What you are asked to do :: Count the lines in the data that contain the string "corner", matching case exactly, and reply with only the number.

-------

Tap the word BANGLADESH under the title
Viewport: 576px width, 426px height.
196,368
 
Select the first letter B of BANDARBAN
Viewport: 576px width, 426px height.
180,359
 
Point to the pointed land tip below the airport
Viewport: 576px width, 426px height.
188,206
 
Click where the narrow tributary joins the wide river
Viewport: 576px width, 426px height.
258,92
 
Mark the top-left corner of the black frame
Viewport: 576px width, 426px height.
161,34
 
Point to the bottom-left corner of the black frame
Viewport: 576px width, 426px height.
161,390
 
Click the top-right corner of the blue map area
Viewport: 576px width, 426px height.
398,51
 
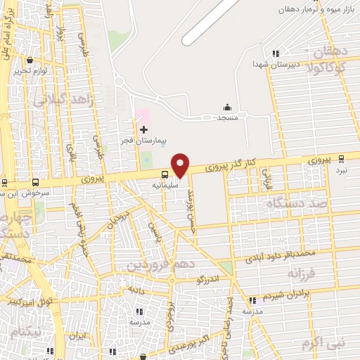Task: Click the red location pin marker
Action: [x=181, y=165]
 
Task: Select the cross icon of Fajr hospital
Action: [x=144, y=129]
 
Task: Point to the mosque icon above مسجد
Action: [x=227, y=107]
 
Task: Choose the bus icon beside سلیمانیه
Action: [x=164, y=174]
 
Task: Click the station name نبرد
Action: [x=341, y=170]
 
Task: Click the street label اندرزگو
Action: [x=209, y=278]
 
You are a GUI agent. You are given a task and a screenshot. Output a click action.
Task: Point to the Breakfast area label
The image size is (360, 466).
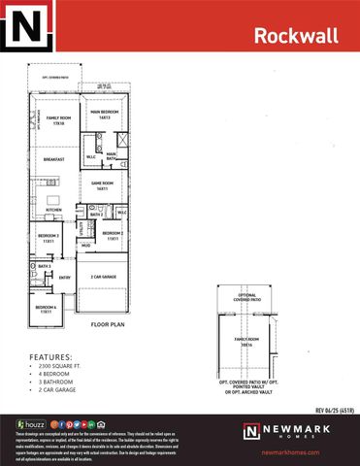[x=56, y=161]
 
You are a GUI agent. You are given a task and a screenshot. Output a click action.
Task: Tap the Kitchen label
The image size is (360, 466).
[x=53, y=209]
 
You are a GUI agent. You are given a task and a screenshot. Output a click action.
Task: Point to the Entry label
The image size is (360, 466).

-------

Finished exercise :: 3